3)Arcangela lavora in chiave analitica,ovvero affronta un lavoro che,attraverso la conoscenza del significato nascosto del sintomo,le permette di ristrutturare la personalità e trovare nuove opzioni.
Aspetti positivi: affronta le radici intrapsichiche della difficoltà
Aspetti negativi: il trattamento ha una lunga durata; solo lentamente la persona trova sollievo; il sintomo può continuare a condizionare la vita del soggetto e del suo ambiente per un lungo tempo.
Tornando al quesito di partenza: "qual'è l'intervento che con la massima economia mi da i migliori risultati ?"
Vediamo che ciascun intervento ha aspetti positivi e negativi, ed è ragionevole dire che in molti casi la combinazione di più interventi è la risposta vincente ad una problematica che limita la vita.
Se una persona non vuole cambiare?
Il vero problema dell'uso del farmaco sorge quando a chiederlo è una persona che non vuole cambiare.
Bianco ha un atteggiamento ipercontrollante nei confronti della moglie e concepisce il lasciarsi andare solo come conseguenza dell'avere potere sull'altro, le rare volte che entra in contatto con una affettività coinvolgente viene rapidamente assalito da crisi di panico o attacchi di angoscia; le vicende della vita e del suo matrimonio lo hanno portato in più occasioni a godere di un franco scambio affettivo ed ormai non ha più "la forza" di proporsi in forma tirannica, è troppo alto il rischio di perdere la gradevolezza delle coccole conquistate.
Il bivio che gli si propone è quello di rinunciare alle coccole o riesporsi alle crisi di panico o viceversa affrontare un cambiamento che lo metta in condizione di vivere serenamente il legame affettivo svincolandolo da giochi di potere.

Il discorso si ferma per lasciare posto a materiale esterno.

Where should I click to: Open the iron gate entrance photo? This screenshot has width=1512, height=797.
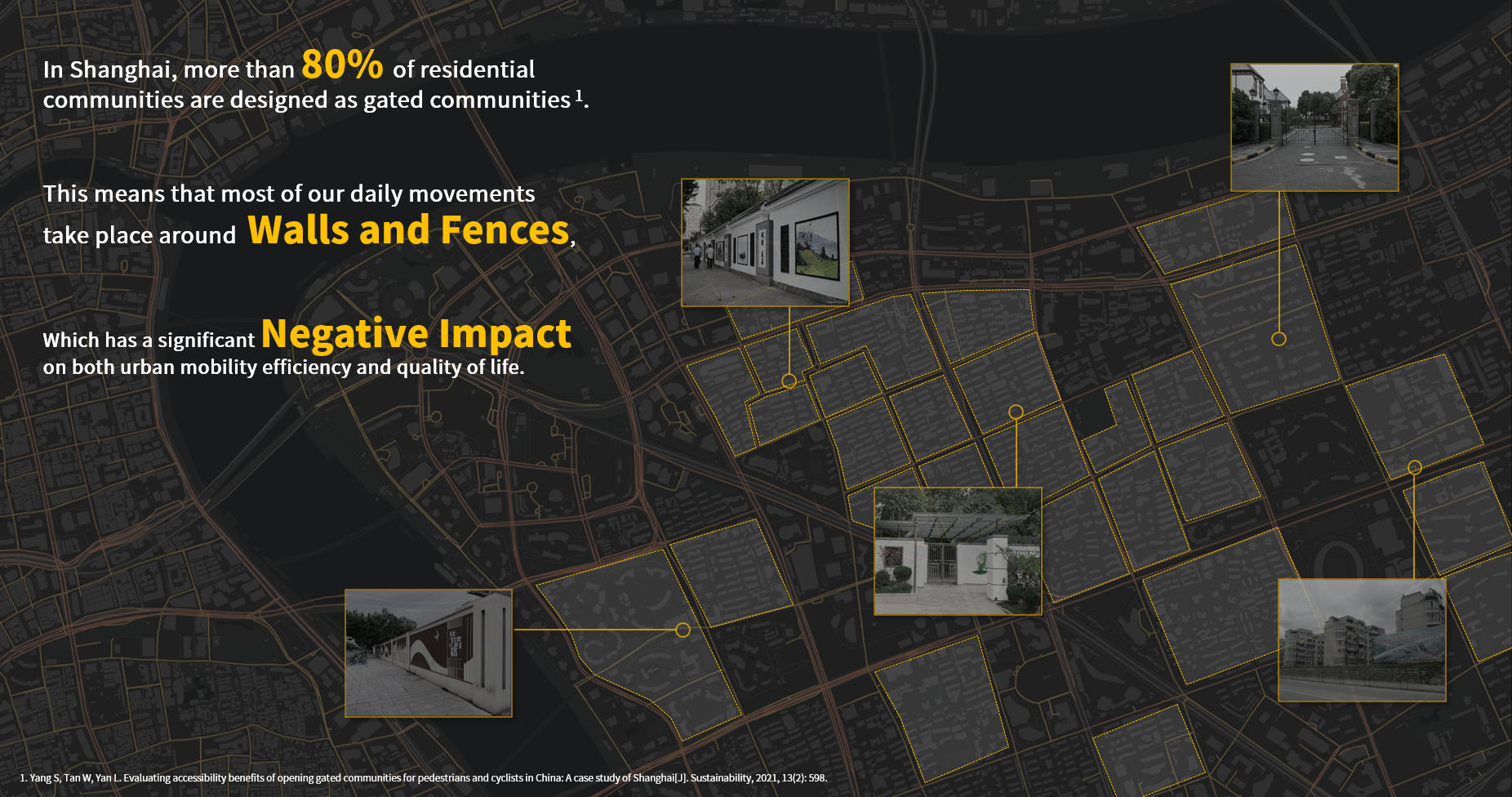(1314, 127)
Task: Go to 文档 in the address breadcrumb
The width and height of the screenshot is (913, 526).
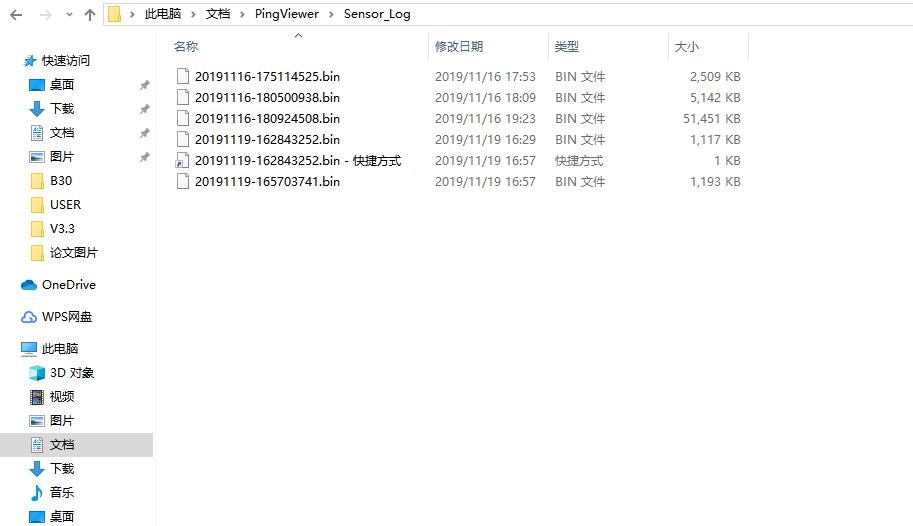Action: click(218, 14)
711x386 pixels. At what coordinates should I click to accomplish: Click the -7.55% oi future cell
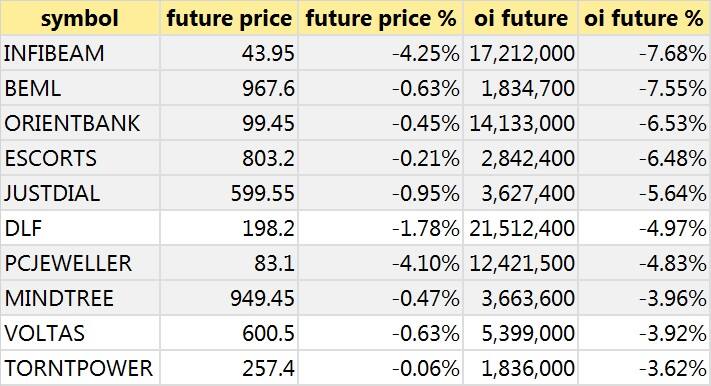(x=644, y=88)
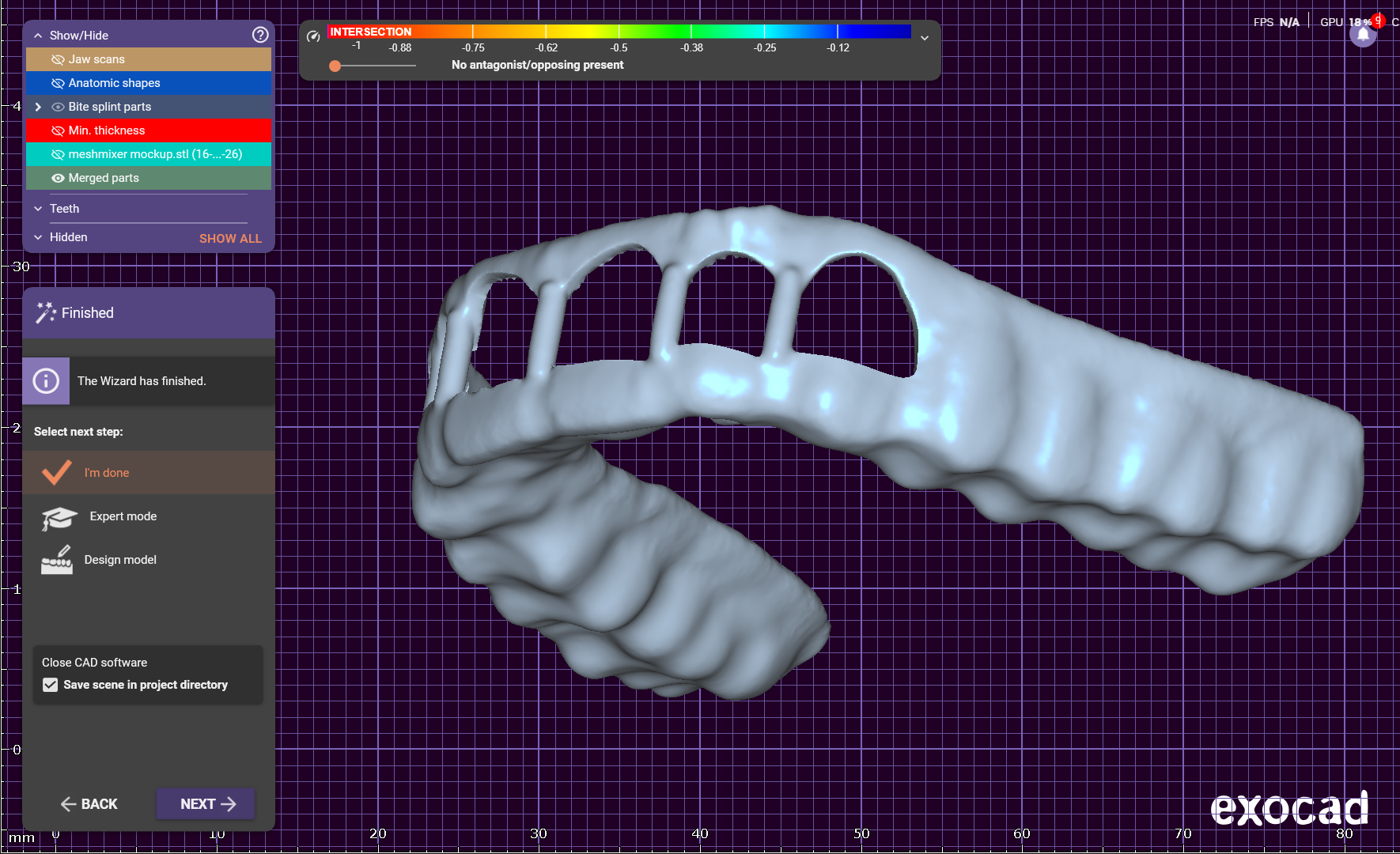Go BACK to the previous step
1400x854 pixels.
[89, 804]
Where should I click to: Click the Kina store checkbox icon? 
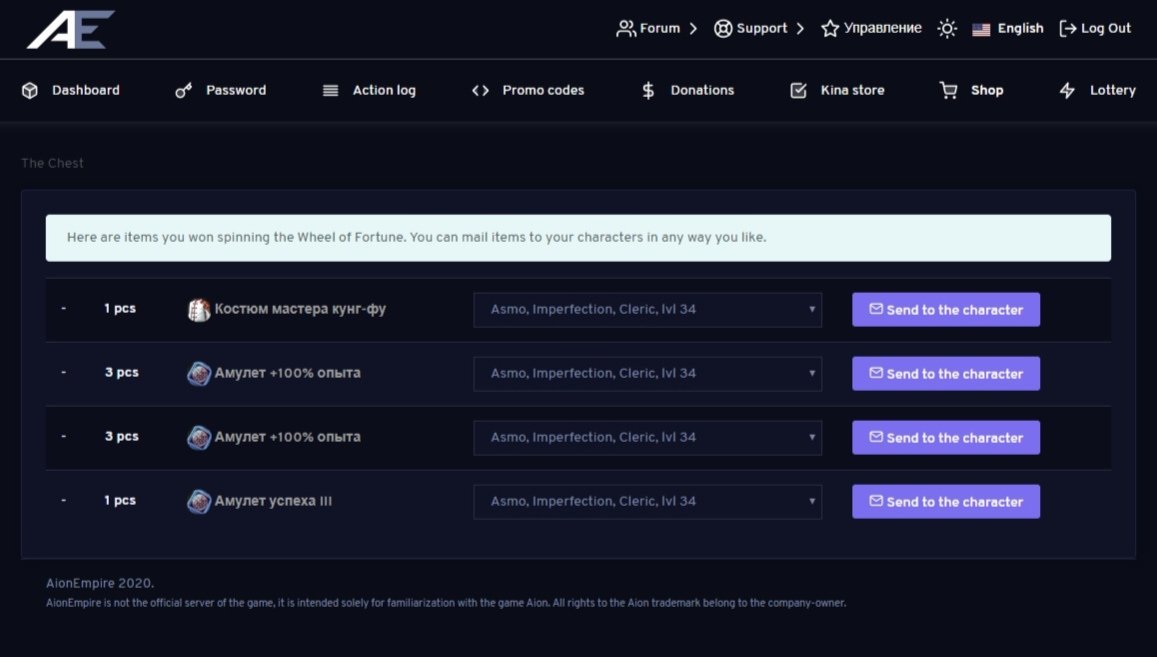click(798, 90)
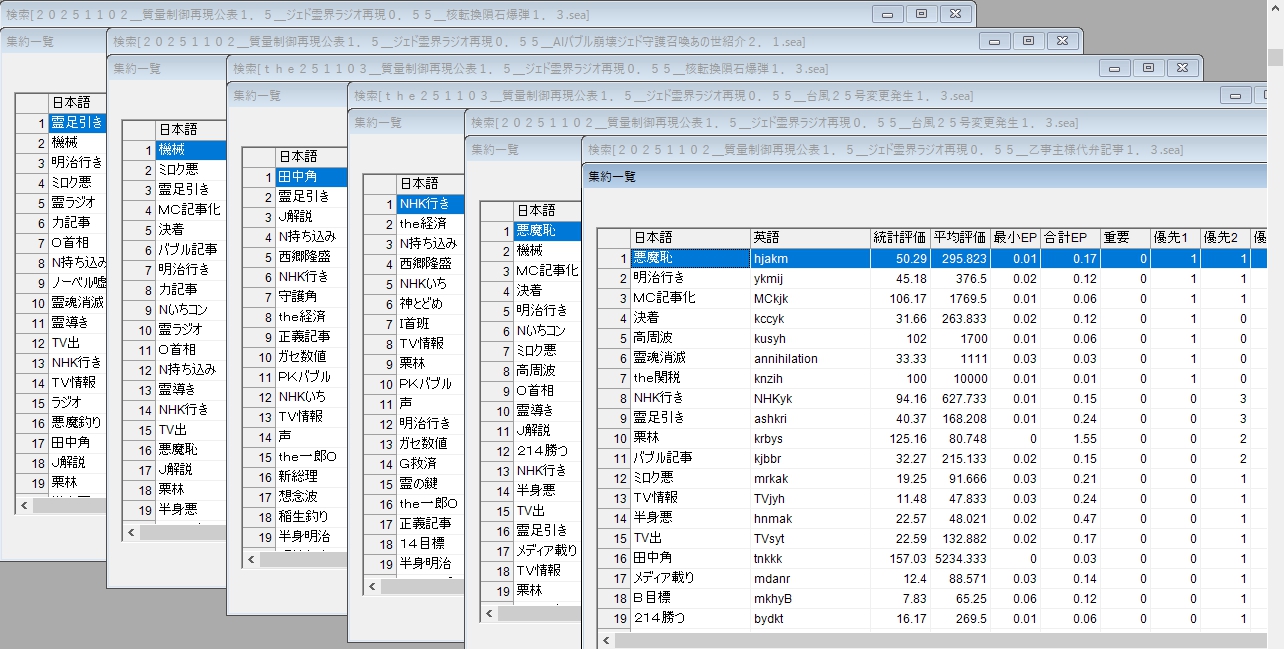Click left scroll arrow in frontmost table
Screen dimensions: 1284x649
[x=607, y=639]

A questo punto entra in campo il farmaco: si gusta le coccole, quando vengono le crisi di panico le utilizza per tiranneggiare la moglie, ed il farmaco lo aiuta ad andare avanti…
Bianco usa il farmaco per non cambiare ed in questo non è molto dissimile da Genoeffa, questa era divisa fra tanti amori, tanti sensi di colpa e tanti impegni che la tormentavano durante le sue giornate che scorrevano caotiche e vorticose.
La tachicardia neurovegetativa, era il minimo che potesse capitarle e l'abuso di farmaci la logica conseguenza fino a quando non ha deciso di mettere un poco di ordine nella sua vita.
Conclusioni
La conclusione paradossale di questa riflessione è che spesso gli sponsor del farmaco, ovvero coloro che si rivolgono a questo rimedio nel tentativo di negare il proprio psichismo, sono anche l'utenza che ne avrà meno vantaggi; viceversa quelle persone che, volendo affrontare il proprio psichismo, rifuggono il farmaco sono quelle che ne potrebbero avere i maggiori benefici, avendo nel farmaco un utile alleato nel proprio lavoro psicologico ed analitico.
Una considerazione finale che rivolgo ai colleghi analisti e/o psicoterapeuti, se è opportuno rivalutare l'utilità del farmaco è anche utile tenere le competenze separate, anche in quei casi in cui l'operatore è anche medico.
Chi si occupa del perché di un sintomo psicologico è bene che si tenga estraneo a tutto quel lavoro, che il farmacologo dovrà fare, di valutazione quantitativa del sintomo.